PROBLEM
Can you reproduce the data beneath, keeping every line exact?

EXTRACTED ENTRIES
########################################

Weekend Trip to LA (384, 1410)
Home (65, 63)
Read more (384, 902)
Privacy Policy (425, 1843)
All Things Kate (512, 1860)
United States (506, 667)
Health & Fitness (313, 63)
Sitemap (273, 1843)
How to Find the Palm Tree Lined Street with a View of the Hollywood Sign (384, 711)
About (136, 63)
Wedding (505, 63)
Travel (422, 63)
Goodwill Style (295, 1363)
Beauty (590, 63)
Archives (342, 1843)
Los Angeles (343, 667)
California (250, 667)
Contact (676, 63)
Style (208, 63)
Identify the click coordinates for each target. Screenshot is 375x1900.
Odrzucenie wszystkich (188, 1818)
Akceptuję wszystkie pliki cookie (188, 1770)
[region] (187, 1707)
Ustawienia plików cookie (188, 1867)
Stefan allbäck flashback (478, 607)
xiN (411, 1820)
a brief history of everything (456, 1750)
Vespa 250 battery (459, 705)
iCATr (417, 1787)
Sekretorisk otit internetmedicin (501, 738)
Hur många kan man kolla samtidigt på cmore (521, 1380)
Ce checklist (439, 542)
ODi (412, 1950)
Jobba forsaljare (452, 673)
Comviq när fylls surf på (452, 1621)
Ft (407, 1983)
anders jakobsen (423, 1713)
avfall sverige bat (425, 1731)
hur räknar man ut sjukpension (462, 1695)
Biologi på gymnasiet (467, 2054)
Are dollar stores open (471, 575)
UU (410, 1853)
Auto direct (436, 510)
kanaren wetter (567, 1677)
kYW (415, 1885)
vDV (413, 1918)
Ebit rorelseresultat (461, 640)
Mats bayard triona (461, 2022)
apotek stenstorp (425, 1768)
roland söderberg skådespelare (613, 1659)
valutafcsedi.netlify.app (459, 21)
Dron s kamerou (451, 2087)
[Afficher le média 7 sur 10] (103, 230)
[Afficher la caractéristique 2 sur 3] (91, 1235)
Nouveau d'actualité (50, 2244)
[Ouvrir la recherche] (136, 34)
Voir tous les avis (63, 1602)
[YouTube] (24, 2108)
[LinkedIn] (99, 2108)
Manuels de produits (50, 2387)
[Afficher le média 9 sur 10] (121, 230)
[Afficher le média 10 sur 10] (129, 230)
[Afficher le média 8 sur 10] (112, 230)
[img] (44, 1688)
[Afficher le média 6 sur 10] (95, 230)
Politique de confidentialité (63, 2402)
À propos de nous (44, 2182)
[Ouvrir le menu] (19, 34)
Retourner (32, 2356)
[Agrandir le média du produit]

########################################

OUTPUT FOR THIS EXERCISE
Weekend Trip to LA (384, 1410)
Home (65, 63)
Read more (384, 902)
Privacy Policy (425, 1843)
All Things Kate (512, 1860)
United States (506, 667)
Health & Fitness (313, 63)
Sitemap (273, 1843)
How to Find the Palm Tree Lined Street with a View of the Hollywood Sign (384, 711)
About (136, 63)
Wedding (505, 63)
Travel (422, 63)
Goodwill Style (295, 1363)
Beauty (590, 63)
Archives (342, 1843)
Los Angeles (343, 667)
California (250, 667)
Contact (676, 63)
Style (208, 63)
Identify the click coordinates for each target. Screenshot is 375x1900.
Odrzucenie wszystkich (188, 1818)
Akceptuję wszystkie pliki cookie (188, 1770)
[region] (187, 1707)
Ustawienia plików cookie (188, 1867)
Stefan allbäck flashback (478, 607)
xiN (411, 1820)
a brief history of everything (456, 1750)
Vespa 250 battery (459, 705)
iCATr (417, 1787)
Sekretorisk otit internetmedicin (501, 738)
Hur många kan man kolla samtidigt på cmore (521, 1380)
Ce checklist (439, 542)
ODi (412, 1950)
Jobba forsaljare (452, 673)
Comviq när fylls surf på (452, 1621)
Ft (407, 1983)
anders jakobsen (423, 1713)
avfall sverige bat (425, 1731)
hur räknar man ut sjukpension (462, 1695)
Biologi på gymnasiet (467, 2054)
Are dollar stores open (471, 575)
UU (410, 1853)
Auto direct (436, 510)
kanaren wetter (567, 1677)
kYW (415, 1885)
vDV (413, 1918)
Ebit rorelseresultat (461, 640)
Mats bayard triona (461, 2022)
apotek stenstorp (425, 1768)
roland söderberg skådespelare (613, 1659)
valutafcsedi.netlify.app (459, 21)
Dron s kamerou (451, 2087)
[Afficher le média 7 sur 10] (103, 230)
[Afficher la caractéristique 2 sur 3] (91, 1235)
Nouveau d'actualité (50, 2244)
[Ouvrir la recherche] (136, 34)
Voir tous les avis (63, 1602)
[YouTube] (24, 2108)
[LinkedIn] (99, 2108)
Manuels de produits (50, 2387)
[Afficher le média 9 sur 10] (121, 230)
[Afficher le média 10 sur 10] (129, 230)
[Afficher le média 8 sur 10] (112, 230)
[img] (44, 1688)
[Afficher le média 6 sur 10] (95, 230)
Politique de confidentialité (63, 2402)
À propos de nous (44, 2182)
[Ouvrir le menu] (19, 34)
Retourner (32, 2356)
[Agrandir le média du produit]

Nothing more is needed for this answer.